Wednesday, October 30, 2013



"Coloured" a bad word in Britain

Somebody should tell them about the NAACP

Disabled pensioner is banned from using Sainsbury's home delivery service 'for calling their driver a coloured gentleman'

Marian Burke, 73, from Highgate, north London, says she used the term entirely innocently to refer to a ‘lovely’ deliveryman

However Sainsbury's says she has used racist language on three separate occasions and has been banned from using other words

Marian Burke, 73, says she used the term entirely innocently to refer to a ‘lovely’ deliveryman who works for the supermarket.  But she says a manager at Sainsbury’s immediately branded her a racist for saying the word and said her custom was no longer welcome.

Last night the supermarket insisted the ban was justified and accused Mrs Burke of using a ‘racial slur’ on three separate occasions while being aggressive towards staff.

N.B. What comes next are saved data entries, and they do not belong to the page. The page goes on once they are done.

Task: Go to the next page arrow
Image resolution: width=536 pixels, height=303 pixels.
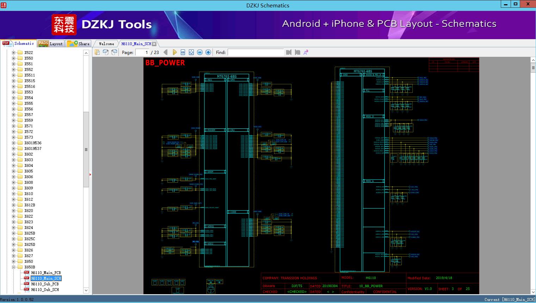Action: point(174,52)
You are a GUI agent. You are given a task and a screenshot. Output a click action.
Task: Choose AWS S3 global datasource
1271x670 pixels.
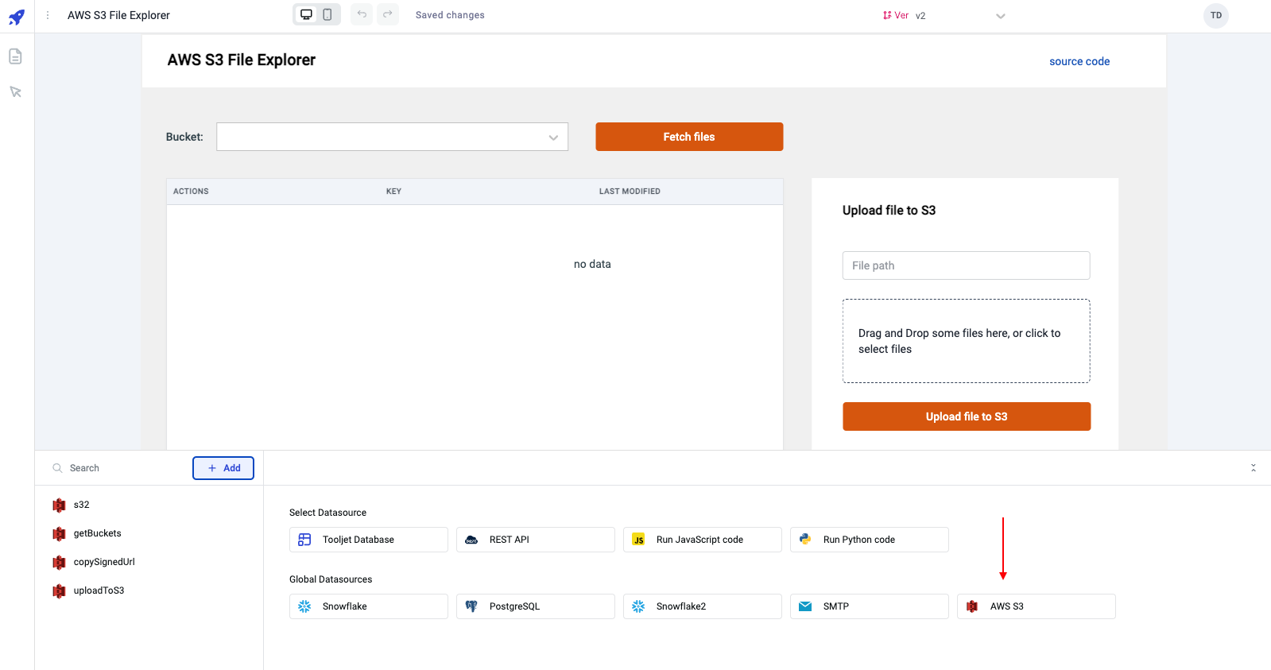[x=1036, y=606]
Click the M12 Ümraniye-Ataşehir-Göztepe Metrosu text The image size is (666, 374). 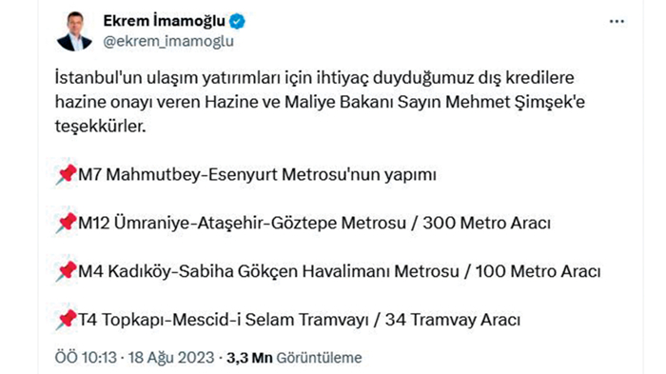(242, 223)
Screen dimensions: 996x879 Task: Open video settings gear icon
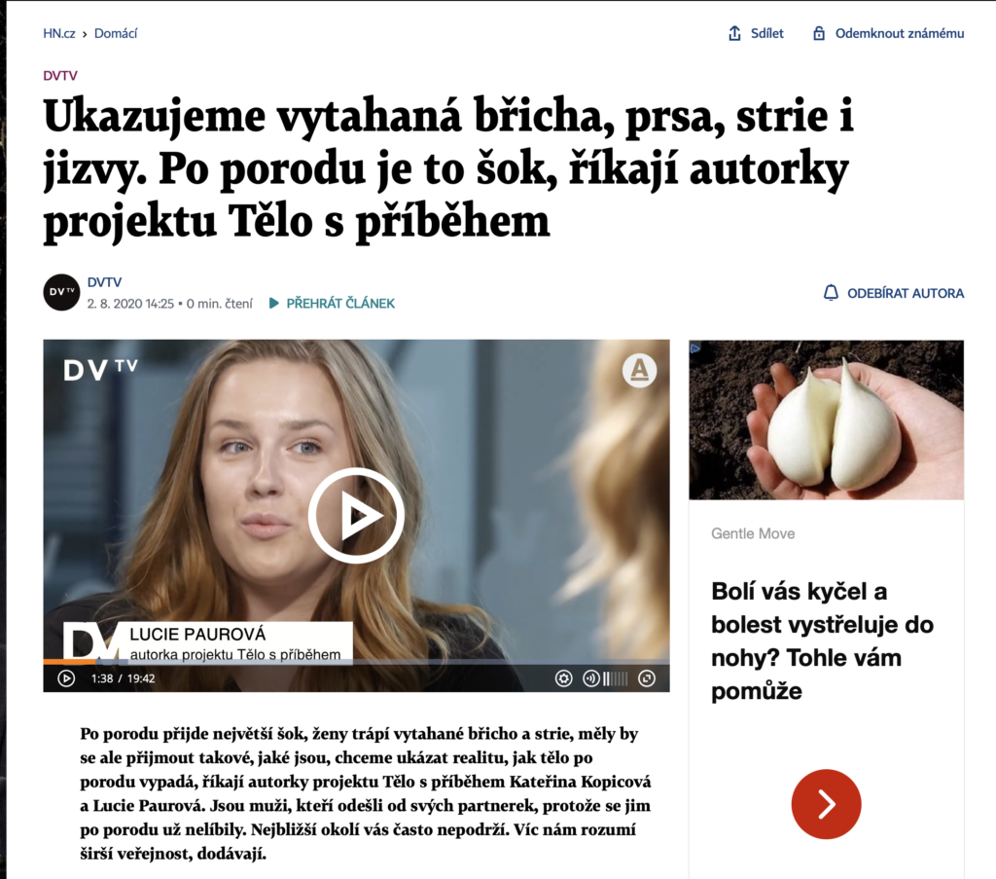(x=563, y=678)
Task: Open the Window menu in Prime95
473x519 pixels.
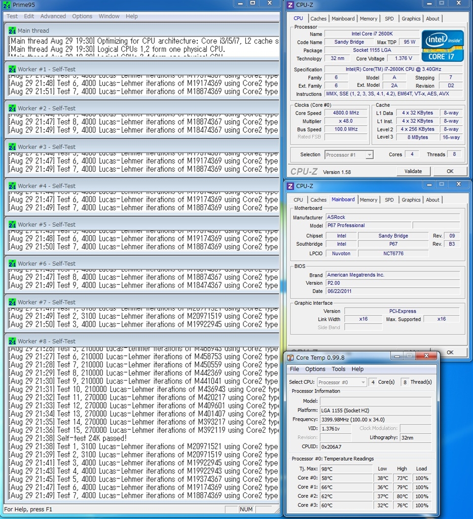Action: [x=109, y=16]
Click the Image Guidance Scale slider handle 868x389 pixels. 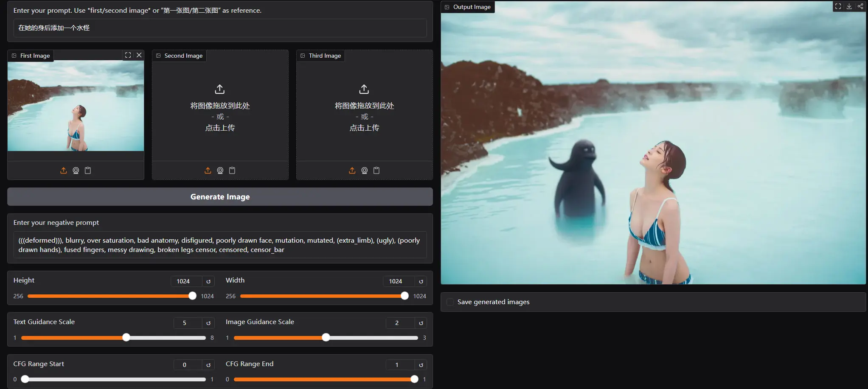[326, 338]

But wheelchair-bound Mrs Burke, who has a Kenyan carer, strenuously denied the charge and said Sainsbury’s should be ashamed of its actions.

Mrs Burke, who suffers from osteoporosis and cannot leave the house, says she is completely dependent on the delivery service for her £80 weekly shop.

Being unfamiliar with computers means online delivery is not an option, so for the last ten years she has phoned the supermarket with her shopping list of food and household goods.

After a string of mistakes in recent weeks with deliveries arriving without several essentials, she called the shop to inform them of their error.  She recalled: ‘When the manager asked me what the name of the delivery driver was, I had to tell him that I didn’t know. I said to him, “I don’t know his name, but he was a lovely coloured gentleman”.’

She continued: ‘Then all hell broke loose. The man on the other end of the phone called me a racist, and said they would never again take an order from me.’

Last night a Sainsbury’s spokesman claimed the company’s ban came after Mrs Burke had been ‘aggressive’ and used ‘racial slurs’.  He said: 'Mrs Burke's version of events does not reflect our experience of her. She was not solely banned for the use of the word 'coloured' but for a range of racial slurs on three separate occasions, used in an aggressive manner against our colleagues.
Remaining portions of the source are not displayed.